→ What needs to be done
Which lines below hold the word "Given"? Copy all of them.

+++ Stored data

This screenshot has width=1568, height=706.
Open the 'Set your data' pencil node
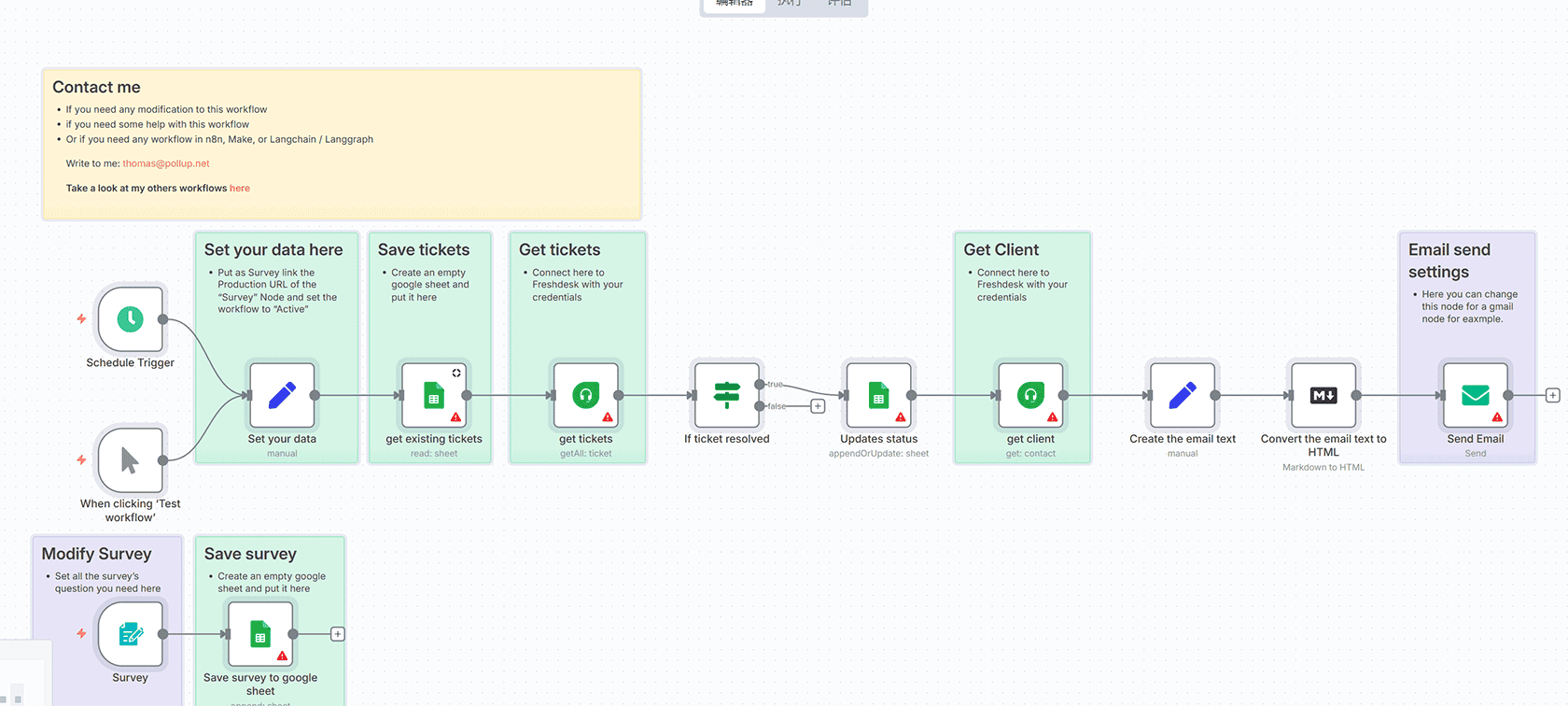click(x=282, y=395)
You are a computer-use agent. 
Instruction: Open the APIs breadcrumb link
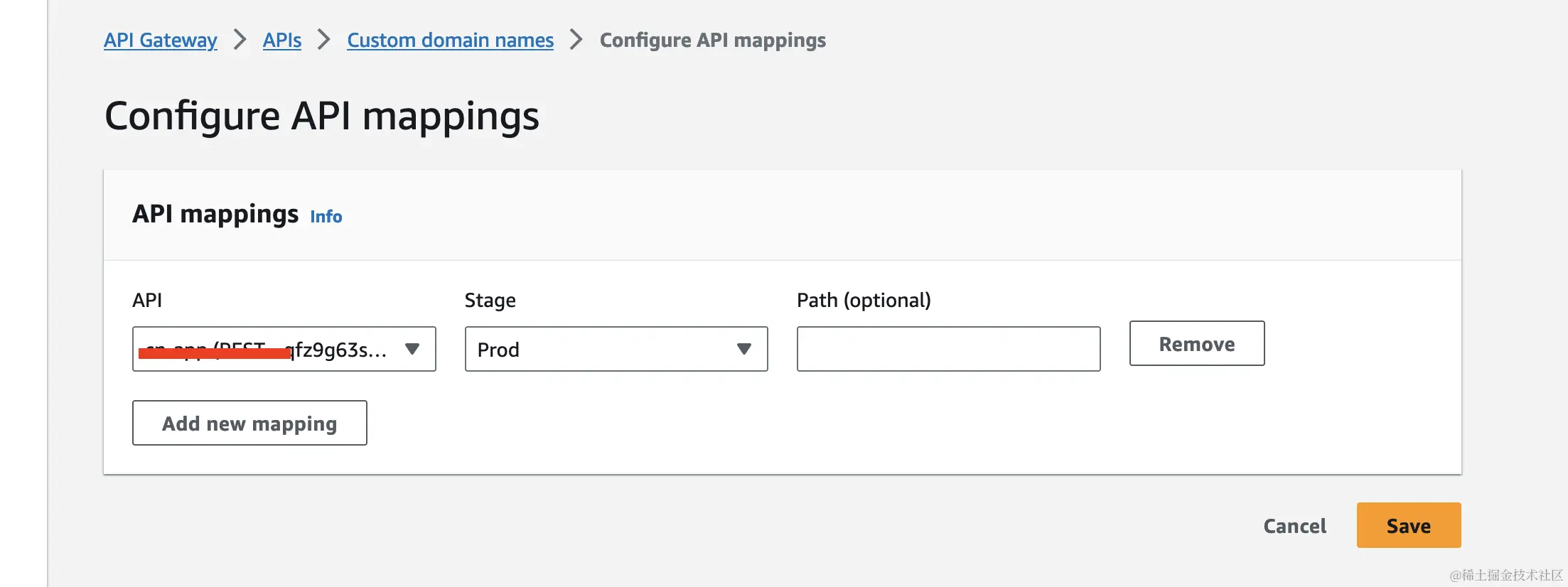pos(281,41)
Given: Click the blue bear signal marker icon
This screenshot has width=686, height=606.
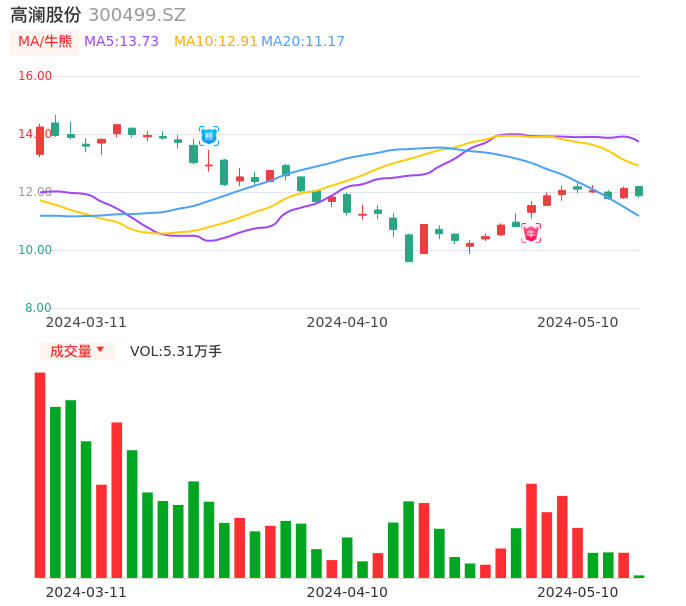Looking at the screenshot, I should [x=209, y=136].
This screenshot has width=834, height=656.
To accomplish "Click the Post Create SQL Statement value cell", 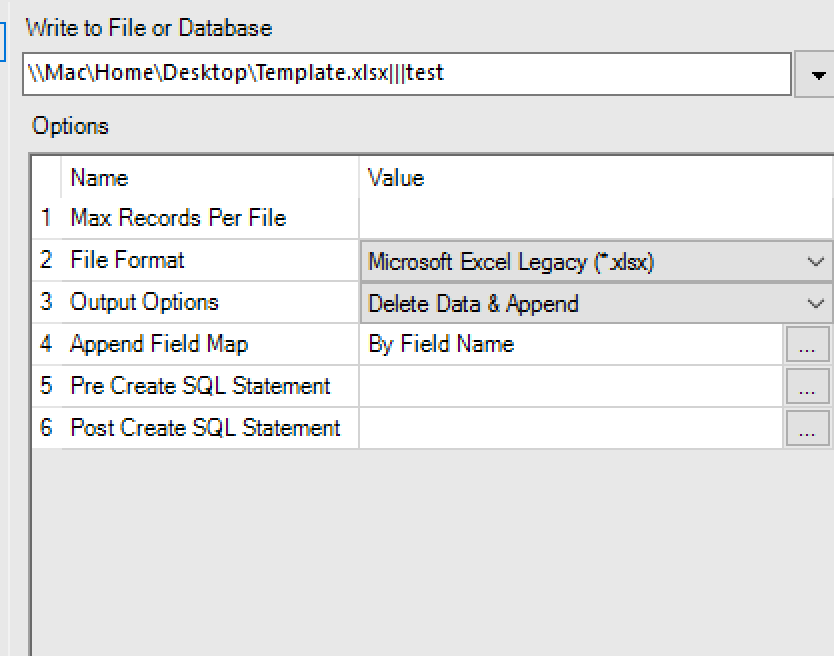I will [x=570, y=429].

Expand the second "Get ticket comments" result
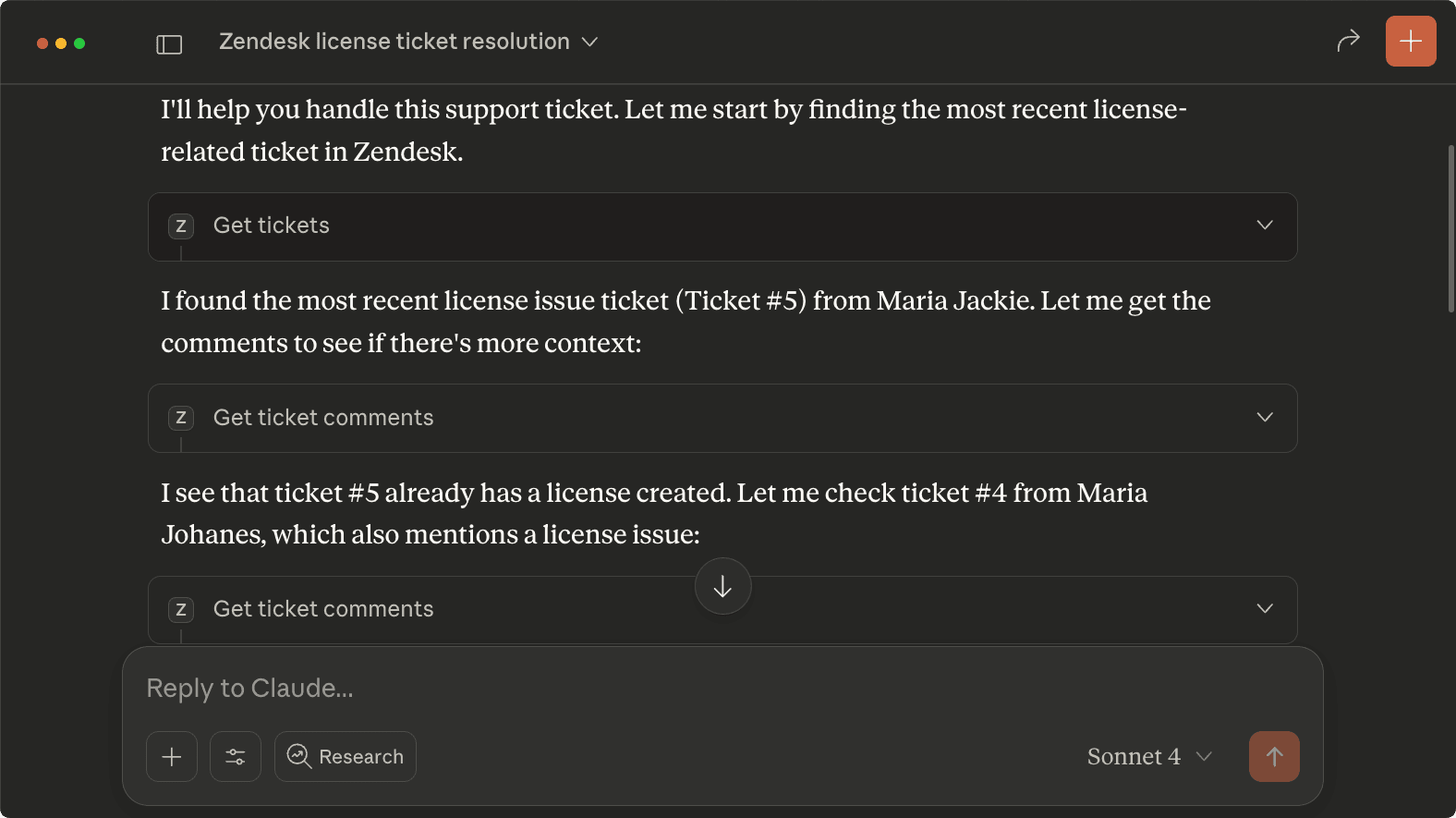1264,609
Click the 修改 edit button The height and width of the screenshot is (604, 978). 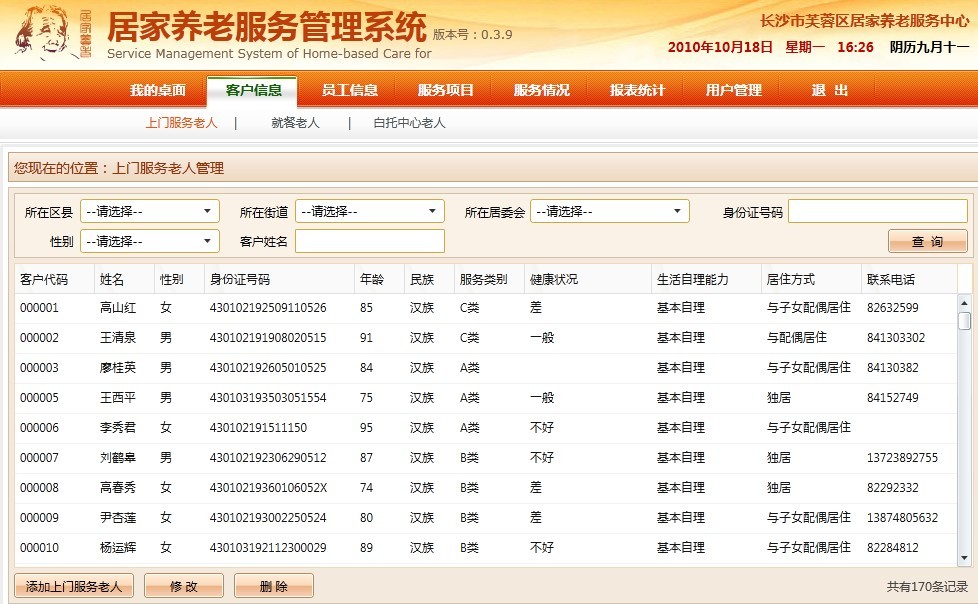183,586

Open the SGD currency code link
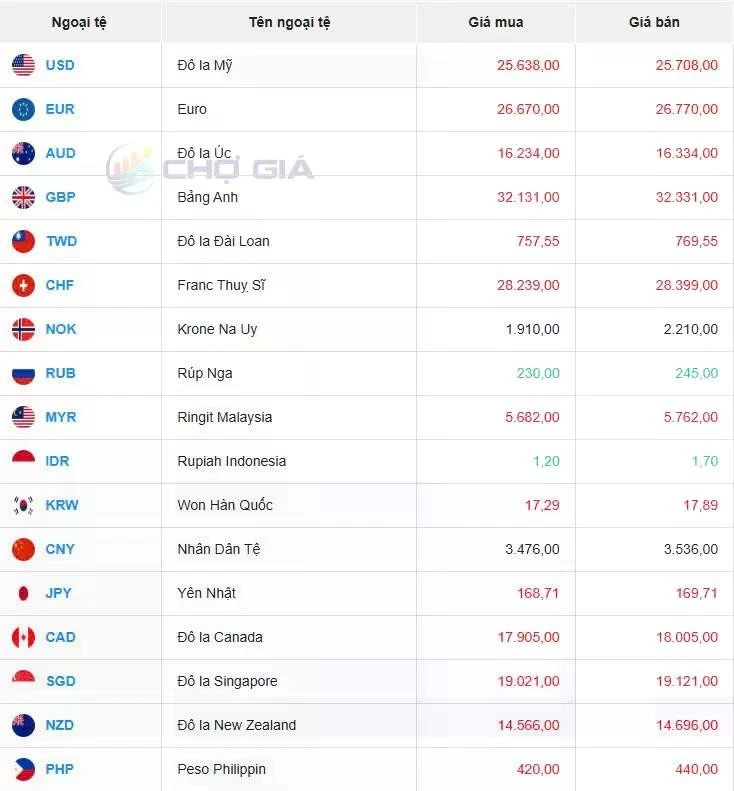click(60, 682)
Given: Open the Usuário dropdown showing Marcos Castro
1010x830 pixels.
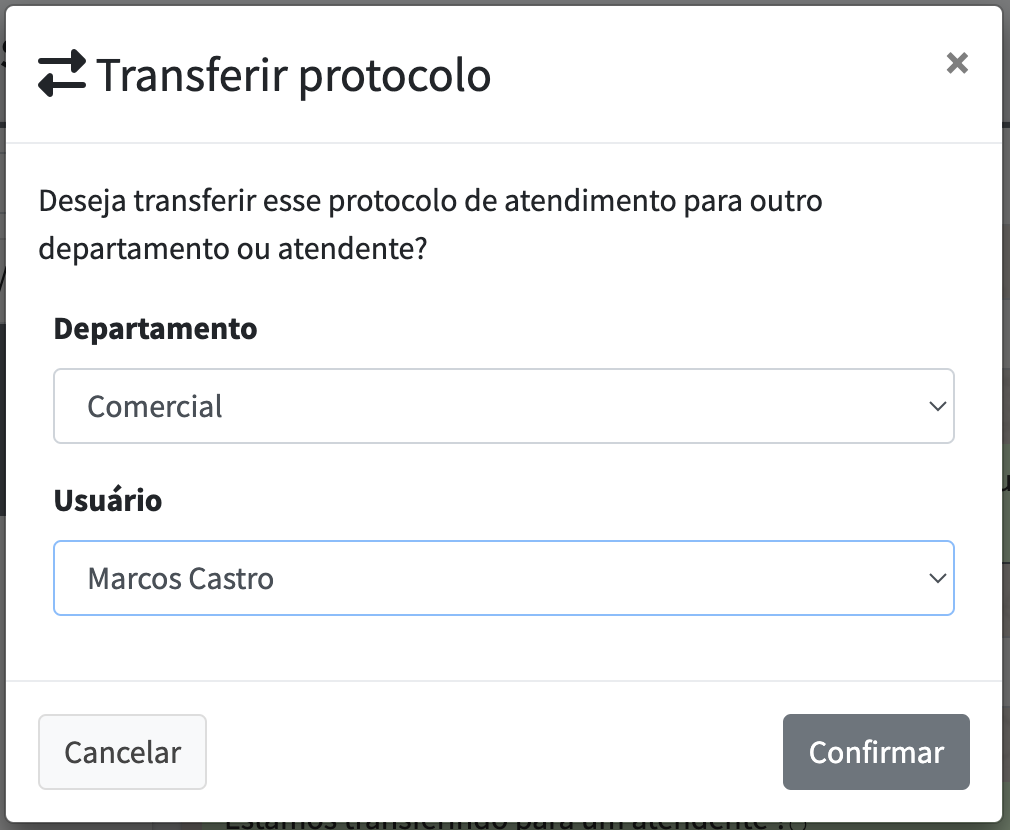Looking at the screenshot, I should click(x=504, y=578).
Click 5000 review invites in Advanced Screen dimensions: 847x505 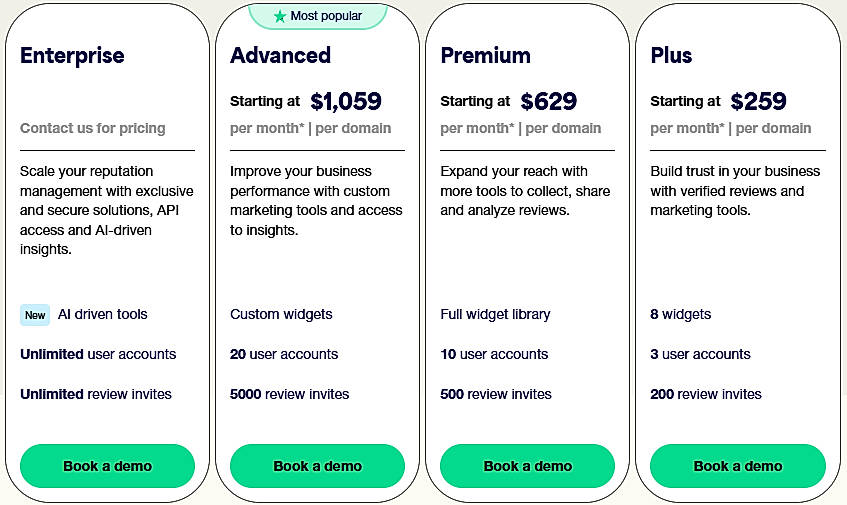[289, 394]
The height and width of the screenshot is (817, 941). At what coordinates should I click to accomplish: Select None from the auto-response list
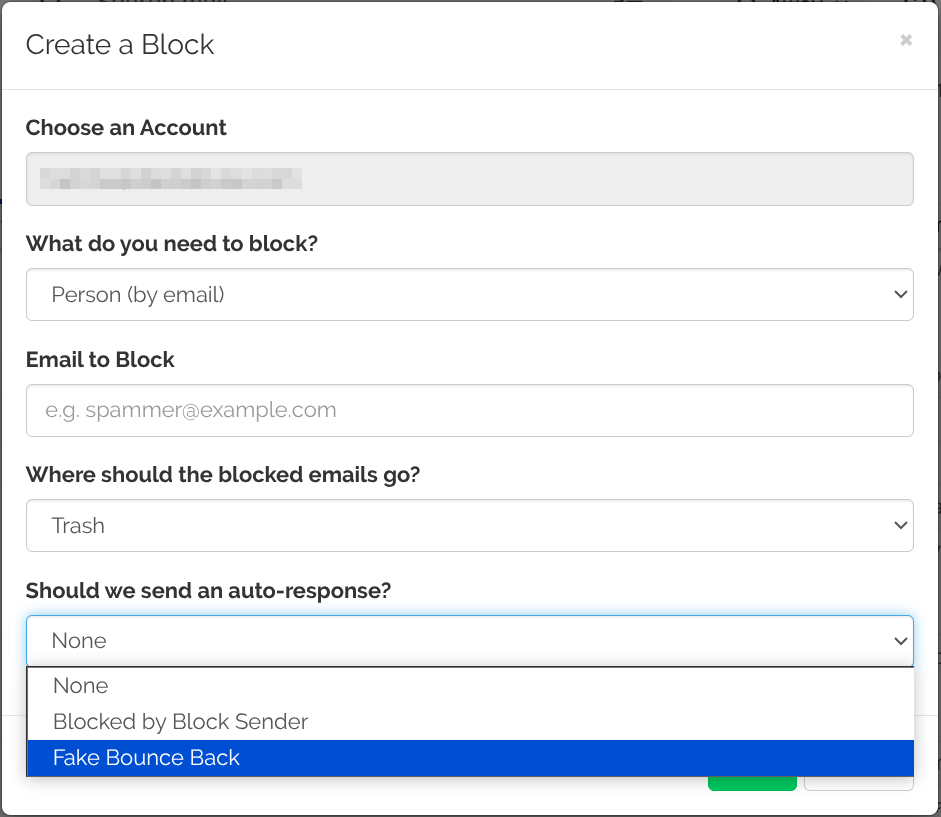[x=81, y=686]
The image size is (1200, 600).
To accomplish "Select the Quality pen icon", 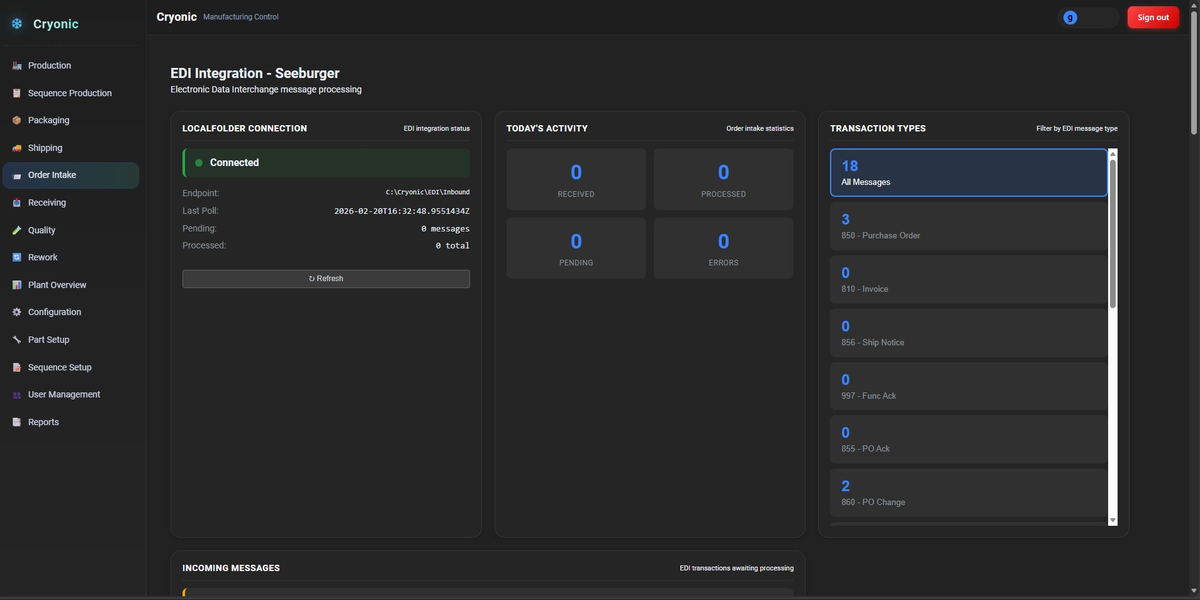I will 16,229.
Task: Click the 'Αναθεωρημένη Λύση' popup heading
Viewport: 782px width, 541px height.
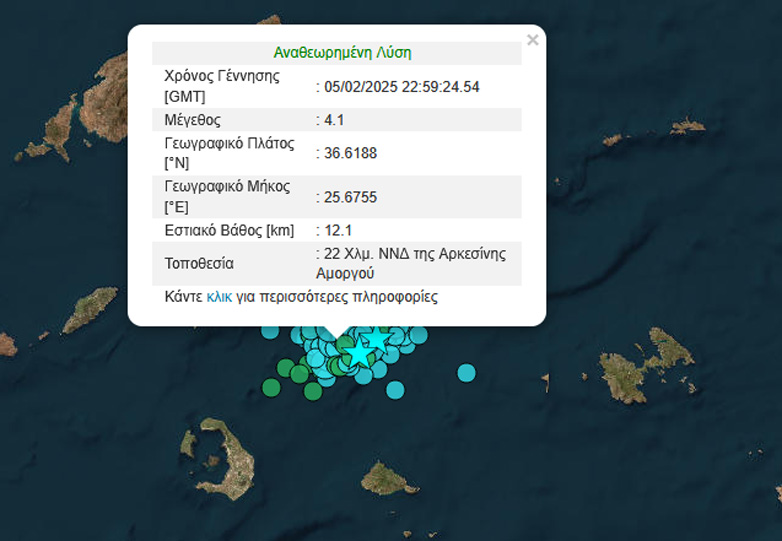Action: pyautogui.click(x=342, y=52)
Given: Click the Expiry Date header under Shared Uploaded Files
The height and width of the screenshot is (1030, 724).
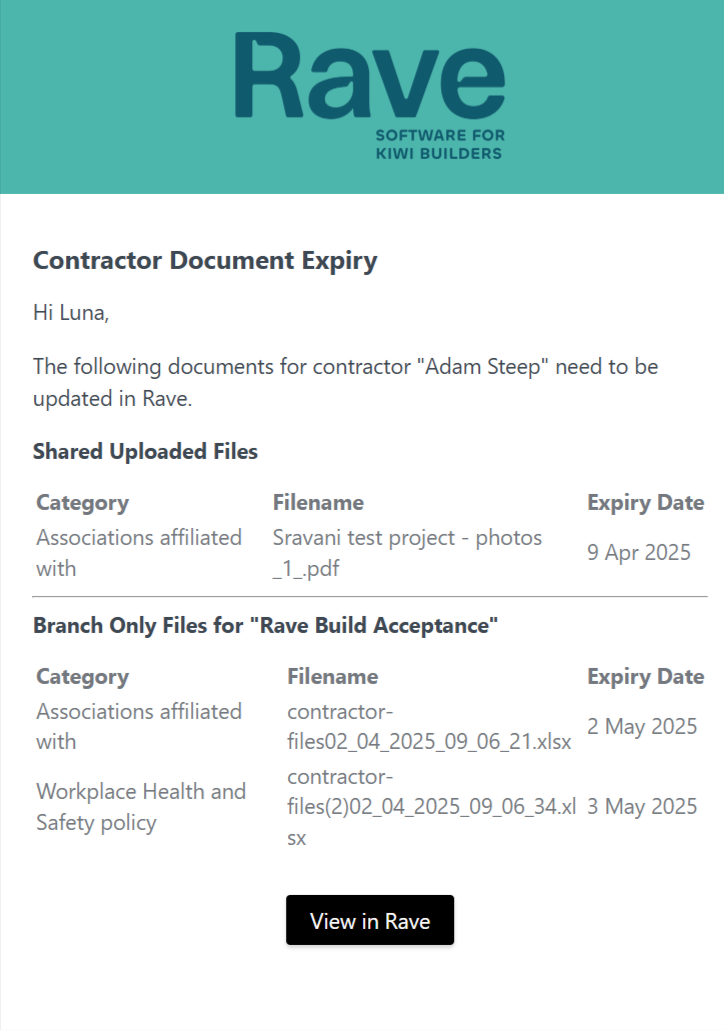Looking at the screenshot, I should (x=645, y=502).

++++++

→ Answer for this exercise
Given: Click the blue bear signal marker icon
Given: Open the Usuário dropdown showing Marcos Castro
Given: Click the Expiry Date header under Shared Uploaded Files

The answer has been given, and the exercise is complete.